§ Fragmento seleccionado:
○ ○ ○ ○ ○ ○ ○
Me fui tres
días hace unos días. Esos tres días que pasé fuera parecen algunos más. Preocupado
terrenal y torpemente como estaba (conocedor de mi preocupación concreta) por
el vértigo egoísta de no saber si sabré o podré mañana, pasado mañana, dentro
de un año, escribir. Diciéndome que no importaba, partí sin otra expectativa que
la de abstraerme un momento del vértigo. Si acaso, entretanto, que un azar virase
el eje magnético de la Tierra y con el giro cambiase mi perspectiva. Pero sí
importaba, ya lo creo. De todos modos, ¿qué podía yo hacer al respecto sino
banalizar la cuestión?
Gran
cantidad de cosas ocurren cuando nos dejamos flotar un momento, pero probablemente
ignoramos que son las cosas que sondean en la esperanza- espíritu imperecedero-
que flota junto a nosotros (mi propia esperanza) las que llamamos cosas
casuales, casualidades justo porque las
pensamos como casualidades, el fruto sorprendente de la inconsciencia. Hay un
sentido de búsqueda del inconsciente en la meditación, en dejar la mente en
blanco, en dejarse ir. Tengo mis reservas sobre que tal estado de vacío sea
idéntico al no buscado voluntariamente o a conciencia; uno no encuentra al inconsciente, muy al contrario, es abordado por él, tiene noticia de él. Porque, si es voluntario, ¿cómo
tenerlo por abandono? No pienso al animal burlón que se desvanece tras la mata ahíto de la bendita
paciencia de esperar que estemos listos para apresarlo. Demasiada ventaja nos
da el misterio si deja de serlo, no lo pensemos. En fin, volviendo al misterio,
sagrado misterio, me sorprende vigorosamente toda vez que asoma el fruto de la inconsciencia,
la experiencia insistida del obrar del inconsciente, el burlón animal de
nuestra historia. En el sueño, en el cansancio, en el hastío, en la retirada al
piélago tranquilo, en el despiste y en el extravío involuntario actúa sobre el
entendimiento el inconsciente. Es el instinto del espíritu tan distinto al instinto
de la carne y sin embargo tan íntimo y bestia el uno como el otro, ambos recluidos en
una danza de imposible disociación en un puente colgado en el abismo.
○ ○ ○ ○ ○ ○ ○
§ Datos proporcionados:
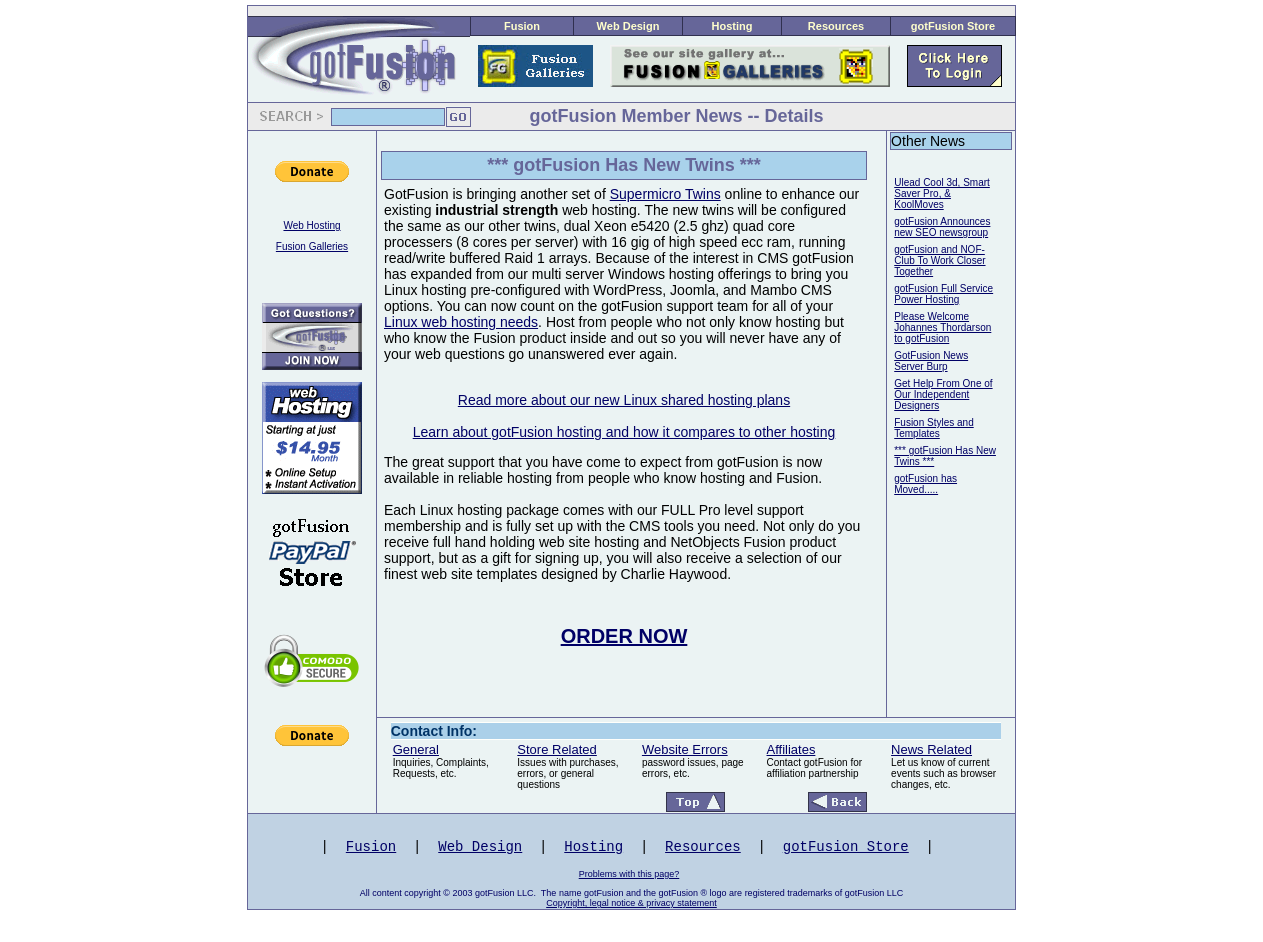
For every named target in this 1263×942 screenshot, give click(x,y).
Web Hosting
○ ○ ○ ○ ○ ○ ○
§ Requisitos del ejercicio: Copia del fragmento seleccionado todo lo que va desde "Me fui tres" hasta "banalizar la cuestión?", pero cambia "vértigo" por "mareo". El listado no guarda ninguna relación con el fragmento seleccionado.

§ Respuesta del ejercicio:
Me fui tres
días hace unos días. Esos tres días que pasé fuera parecen algunos más. Preocupado
terrenal y torpemente como estaba (conocedor de mi preocupación concreta) por
el mareo egoísta de no saber si sabré o podré mañana, pasado mañana, dentro
de un año, escribir. Diciéndome que no importaba, partí sin otra expectativa que
la de abstraerme un momento del mareo. Si acaso, entretanto, que un azar virase
el eje magnético de la Tierra y con el giro cambiase mi perspectiva. Pero sí
importaba, ya lo creo. De todos modos, ¿qué podía yo hacer al respecto sino
banalizar la cuestión?